The hurdles that come with rebranding

Although rebrands can give short-term boosts to social media metrics, they often do little more than tweak logos and brand marks — which Mapp refers to as the “shorthand of the brand.”

As esports companies across the board come to terms with a need to diversify, and new business verticals become an unavoidable necessity as a result, companies can benefit greatly from well-planned branding processes. Rather than undergo yet another ‘esports rebrand’ for the sake of it, Mapp said these branding processes should be premeditated and deliberate if they want to yield versatile and sustainable results.

Whether subtle or dramatic, branding changes can be extremely divisive amongst esports fans, at risk of triggering a Twitter storm if it misses the mark. Rapid rebranding also implies that design choices are ill-considered and badly planned. One particularly famous example was Evil Geniuses’ notoriously poorly-received rebrand in 2019.

All branding aspects, especially in the digital realm, should be approached with care. To illustrate this, Mapp cited Turquoise’s UEFA Europa League rebrand, in which the agency created a “massively versatile toolkit, almost a modular system, that allows for infinite variation in the identity.”

This multifaceted approach allows the brand to stay fresh. The system is more a visual language, rather than pre-made designs, that intuitively inform and delight viewers.

Turquoise’s design philosophy emphasises creating distinctive and ownable visual languages for brands. “If you look at [TV show] The Circle, it has a logotype, but that moving, animated circle is what we call a brand property,” Mapp said. “It gives a flavour, a more emotional and expressive feel to the brand.”

A good brand identity is flexible, allowing for animation, cropping and playfulness rather than a logo sitting still in a corner, Mapp added. A brand property enables the audience to recognise the brand without having to see its brandmark, name, or logotype. Tournament organiser BLAST’s events, for example, often feel like BLAST events without even seeing the logo.

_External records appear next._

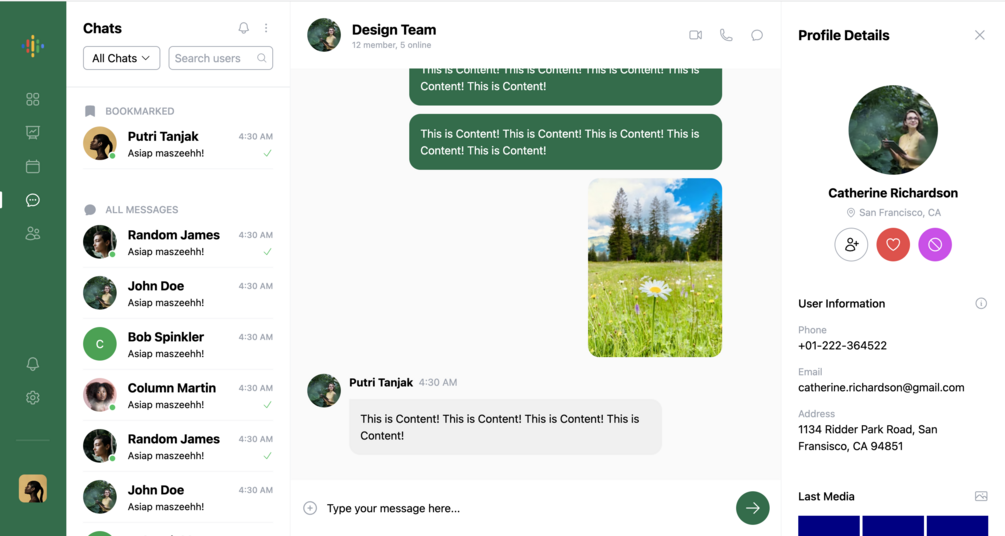This screenshot has width=1005, height=536.
Task: Click the Search users field
Action: (x=220, y=58)
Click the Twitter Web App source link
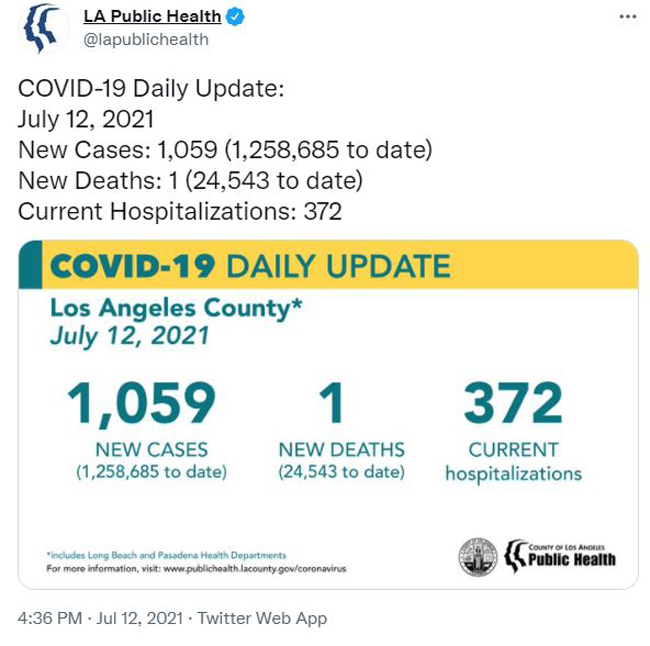This screenshot has height=646, width=650. [262, 618]
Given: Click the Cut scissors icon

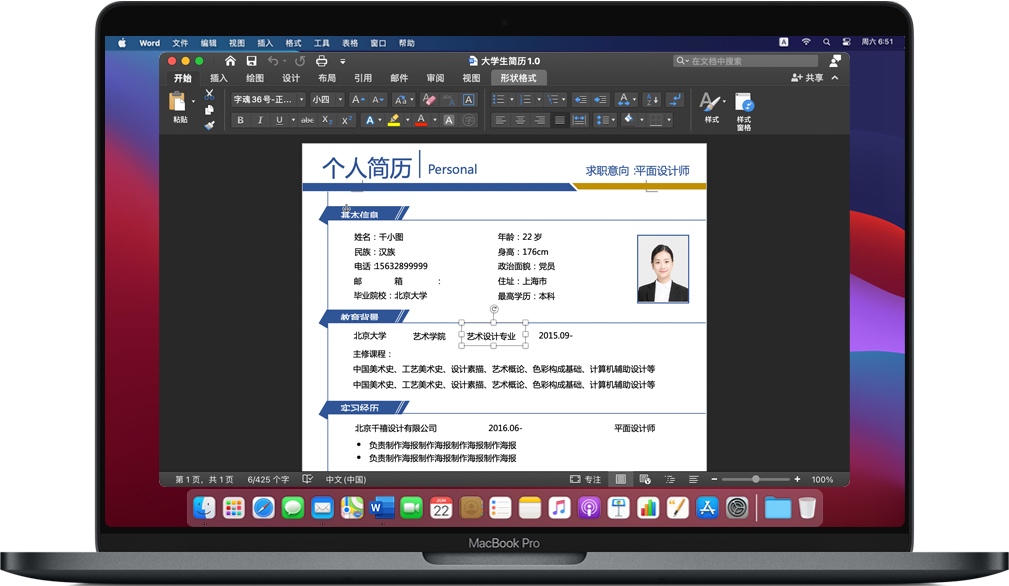Looking at the screenshot, I should pos(209,94).
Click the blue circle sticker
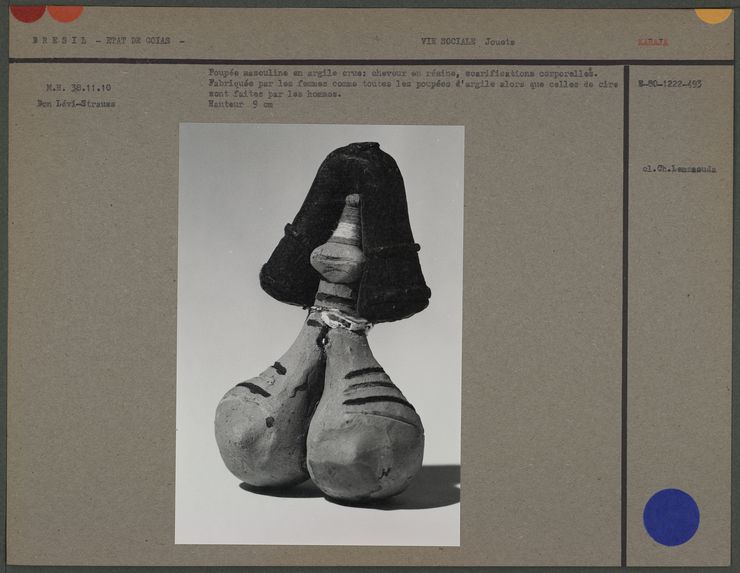740x573 pixels. click(670, 517)
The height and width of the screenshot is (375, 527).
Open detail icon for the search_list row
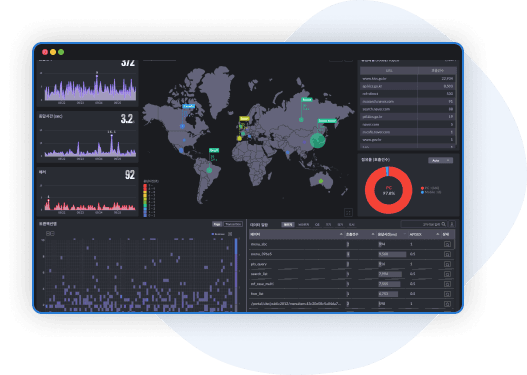447,274
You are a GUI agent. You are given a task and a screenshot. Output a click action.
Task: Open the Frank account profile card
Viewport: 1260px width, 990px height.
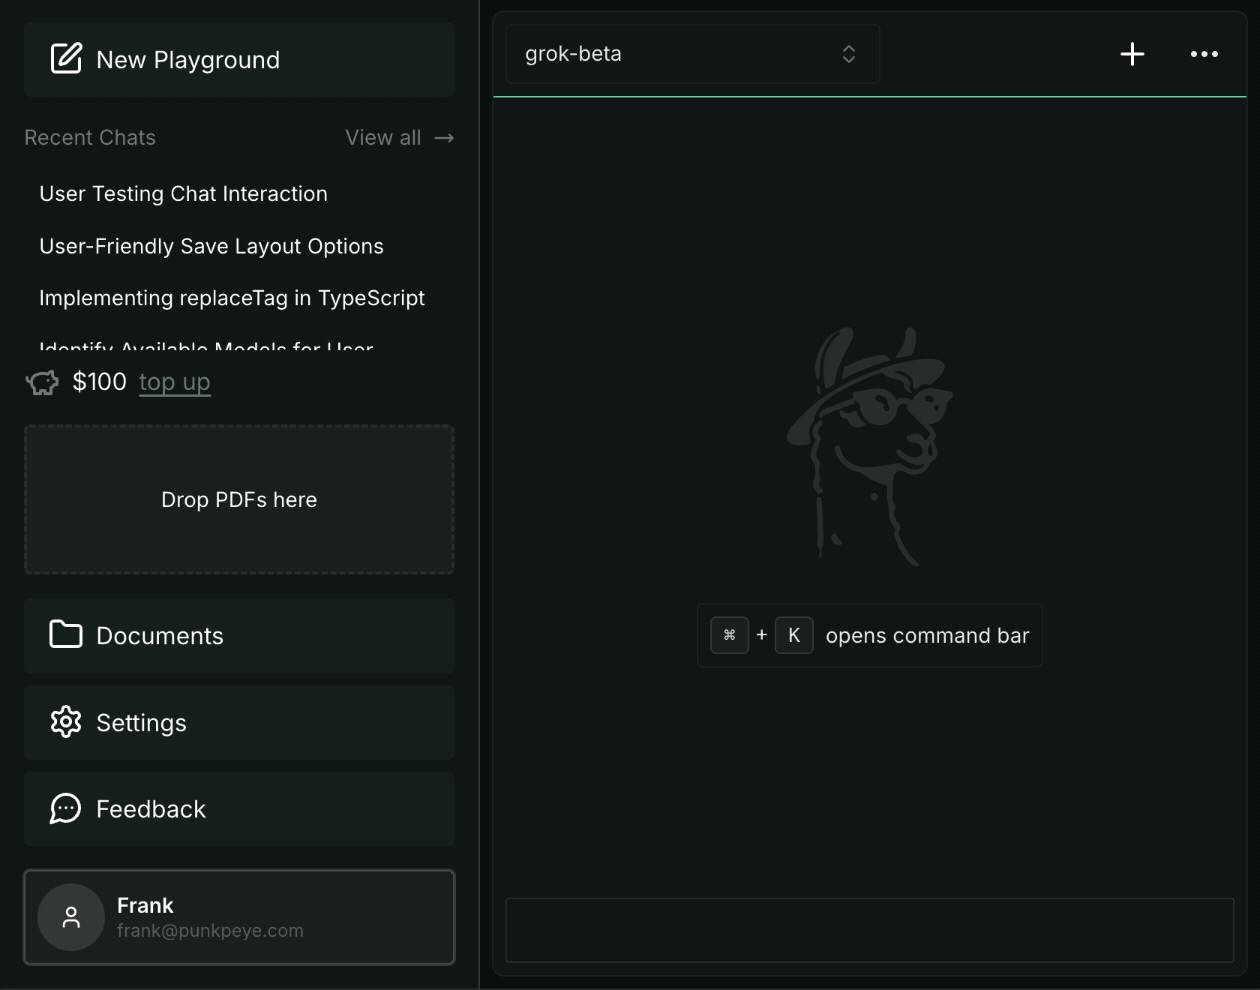(239, 917)
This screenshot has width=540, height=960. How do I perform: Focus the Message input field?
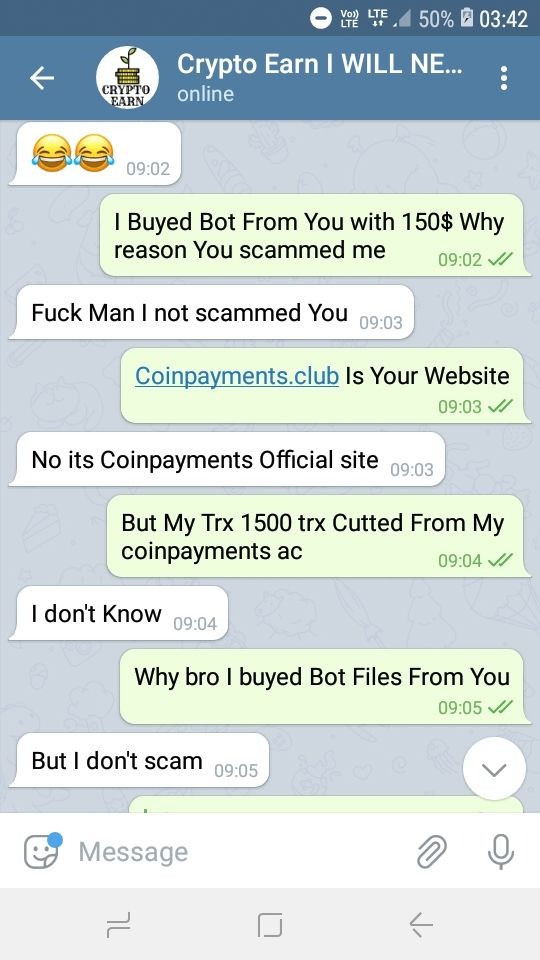(x=239, y=852)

Mapp highlighted the depth of branding in esports. As you zoom in, each layer of the esports ecosystem — titles, leagues, teams and players — reveals its own unique branding.

Larger-than-life professional players, such as Faker, TenZ and Hungrybox, have their own personal brands that drive distinctive narratives in esports. Some pros tie themselves to the esports organisations they’re signed to — it’s hard not to think of Fnatic colours when you think of Krimz — while others carry their own strong branding independently of their team.

Turquoise branding The Circle
Image credit: Turquoise Branding

This individualised, personal branding — and the way teams play on it —  is a page taken from traditional sports’ playbook, Mapp noted. “This personal branding in sports all started with [Michael] Jordan. He became bigger than the team. Then what the Chicago Bulls did, which was quite clever, was they upped their game which attracted more star players, and then all of a sudden you have this huge global brand.”

Older and larger esports organisations have deeper roots to anchor them against trends and fan preferences. All are navigating their branding in real time to accommodate rosters of diverse player histories, personal brands and the changing tides of esports audiences.

As they navigate particularly tricky waters and contend with an ever-evolving audience base, — and try to win a few games at the same time — adhering to best-practice branding principles will be vital.